◆ Stored data
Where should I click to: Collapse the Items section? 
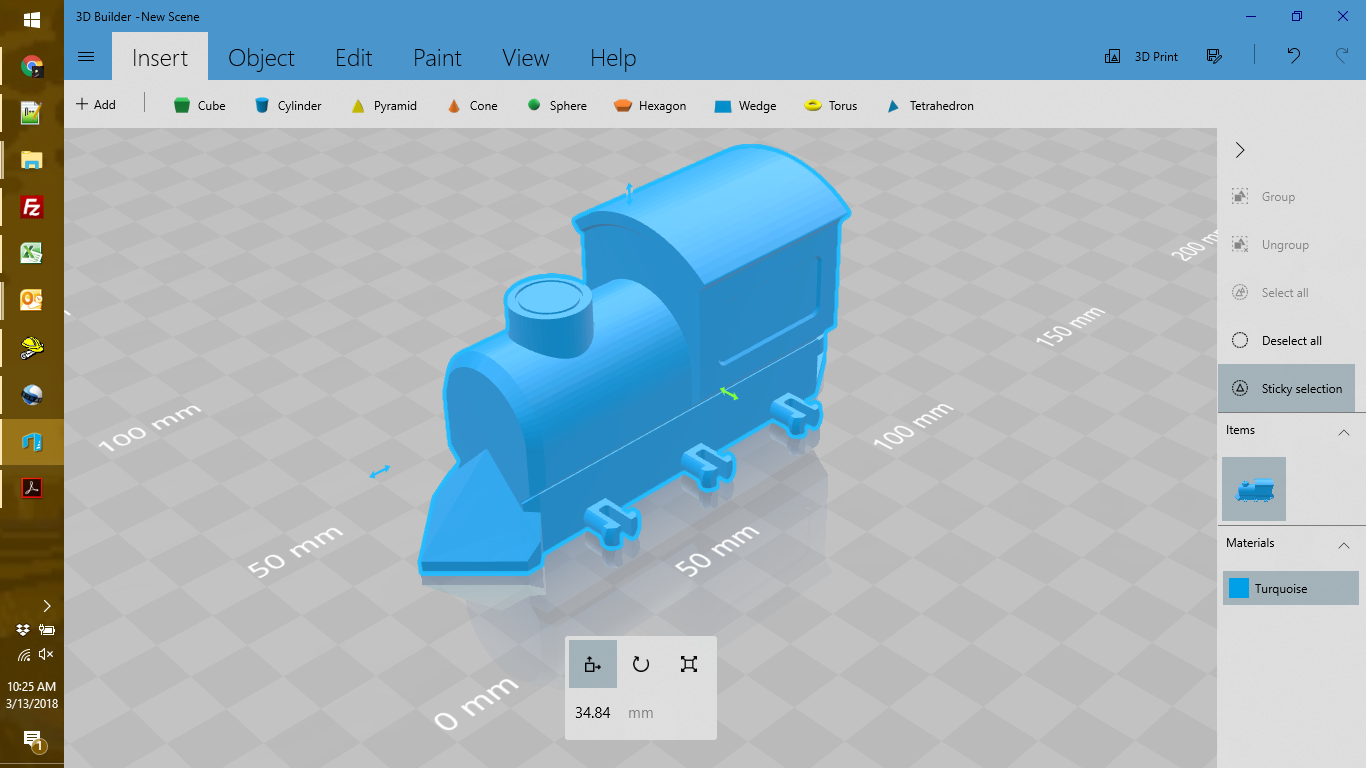(1344, 432)
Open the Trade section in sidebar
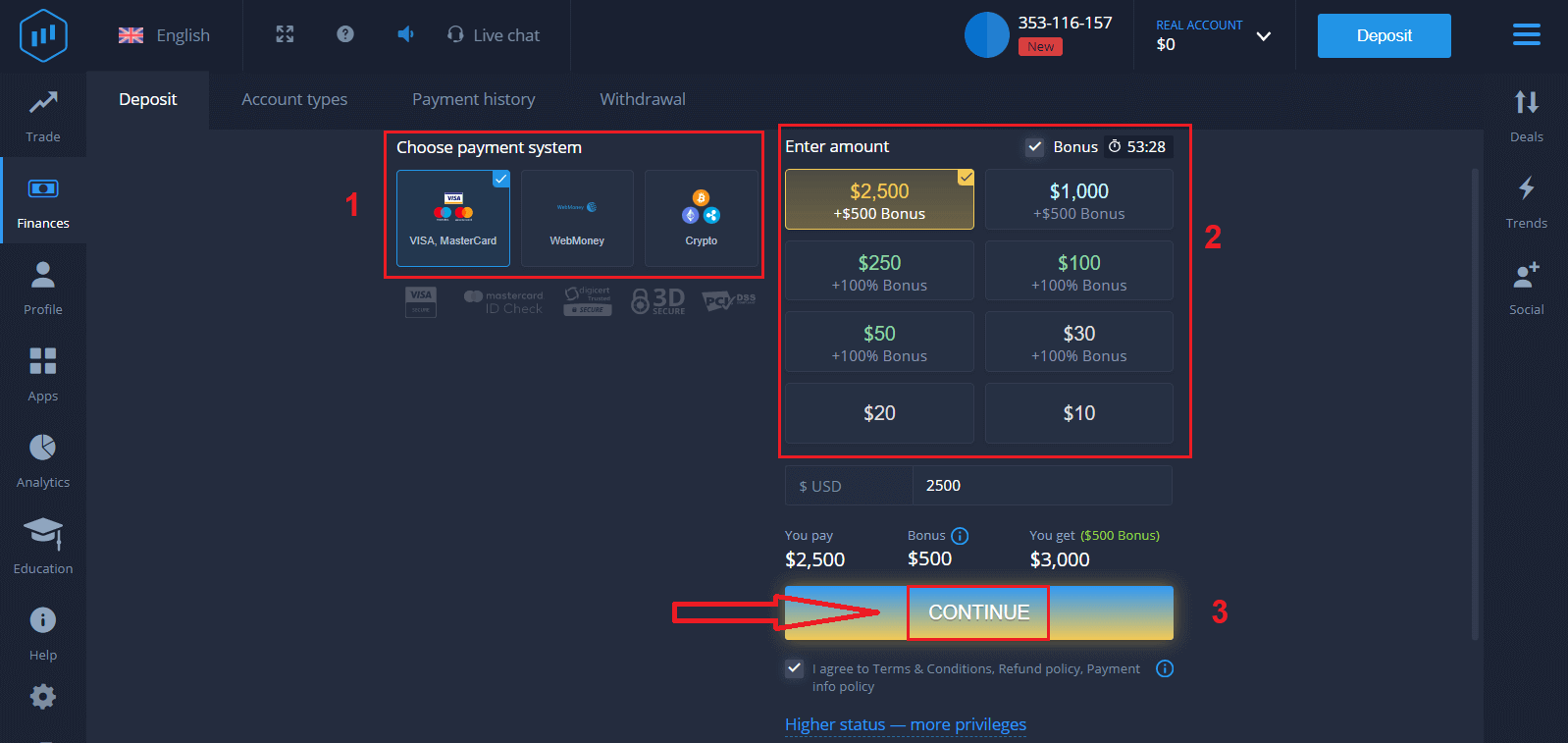 click(x=43, y=115)
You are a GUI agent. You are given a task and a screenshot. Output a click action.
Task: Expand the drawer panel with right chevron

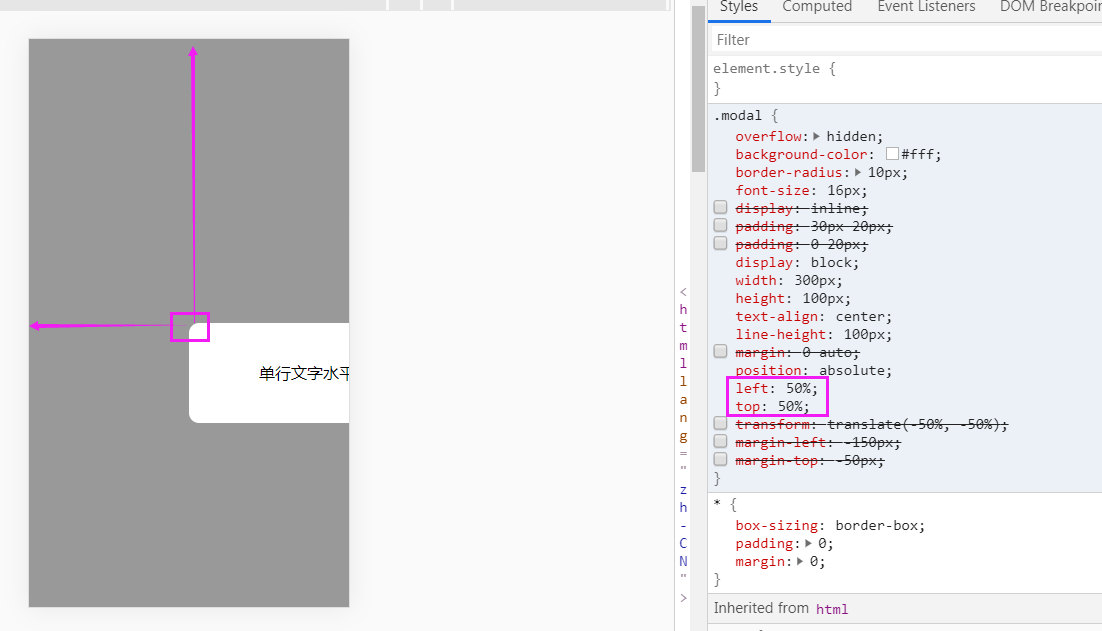(x=683, y=597)
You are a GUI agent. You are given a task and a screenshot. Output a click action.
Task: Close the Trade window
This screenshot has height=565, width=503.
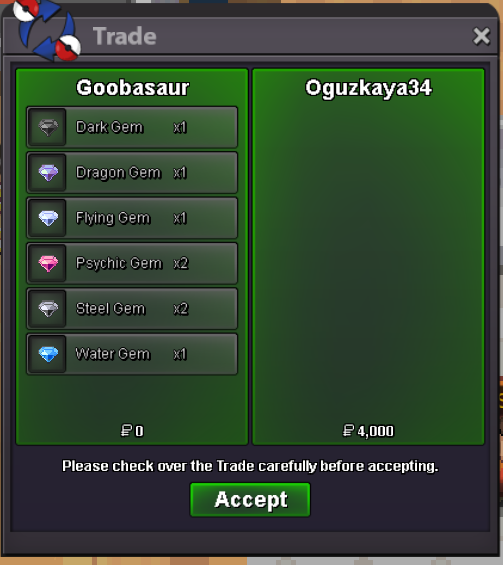click(x=481, y=36)
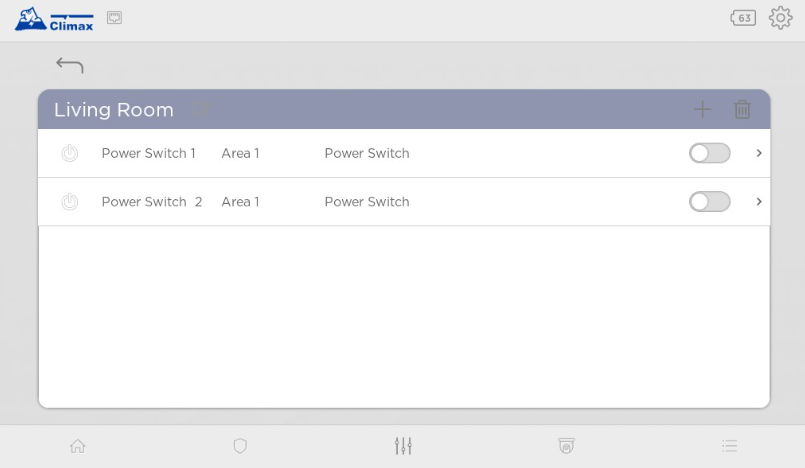Image resolution: width=805 pixels, height=468 pixels.
Task: Click the Climax logo
Action: click(54, 19)
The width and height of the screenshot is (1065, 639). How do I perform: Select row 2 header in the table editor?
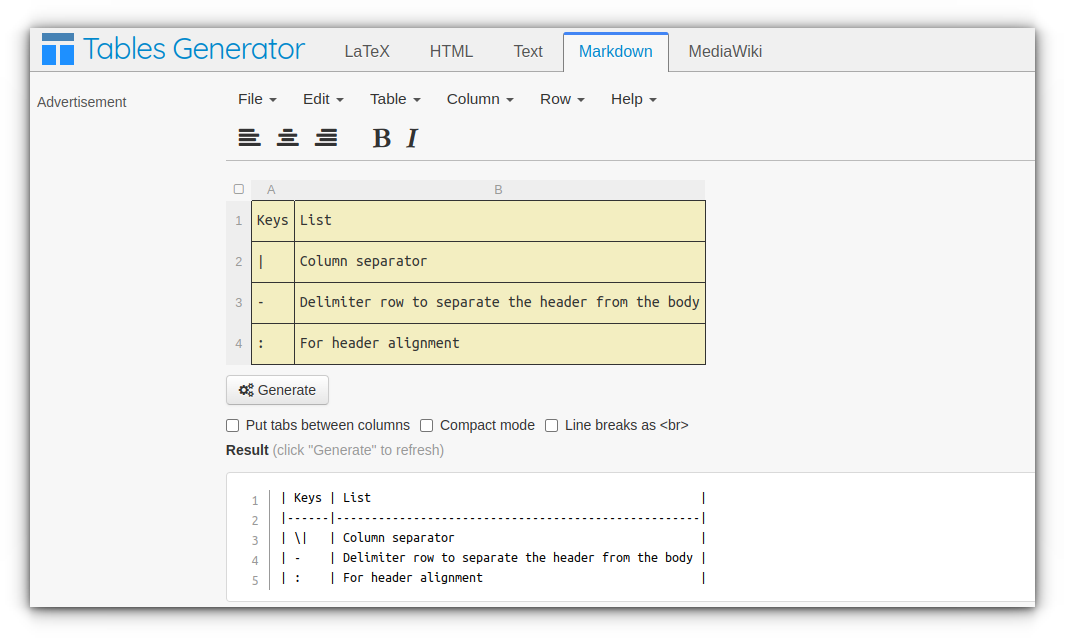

◆ YOUR TASK
Every line from the one with "Task: Expand the" through the end of the records above belongs in the answer, copied exactly; no picture does.

◆ SOLUTION TO THIS EXERCISE
Task: Expand the drawer panel with right chevron

(x=683, y=597)
You are a GUI agent. You are given a task and a screenshot. Output a click action.
Task: Close the Trade window
This screenshot has height=565, width=503.
click(x=481, y=36)
Image resolution: width=805 pixels, height=468 pixels.
Task: Click the Climax logo
Action: click(54, 19)
The width and height of the screenshot is (1065, 639). How do I perform: Select row 2 header in the table editor?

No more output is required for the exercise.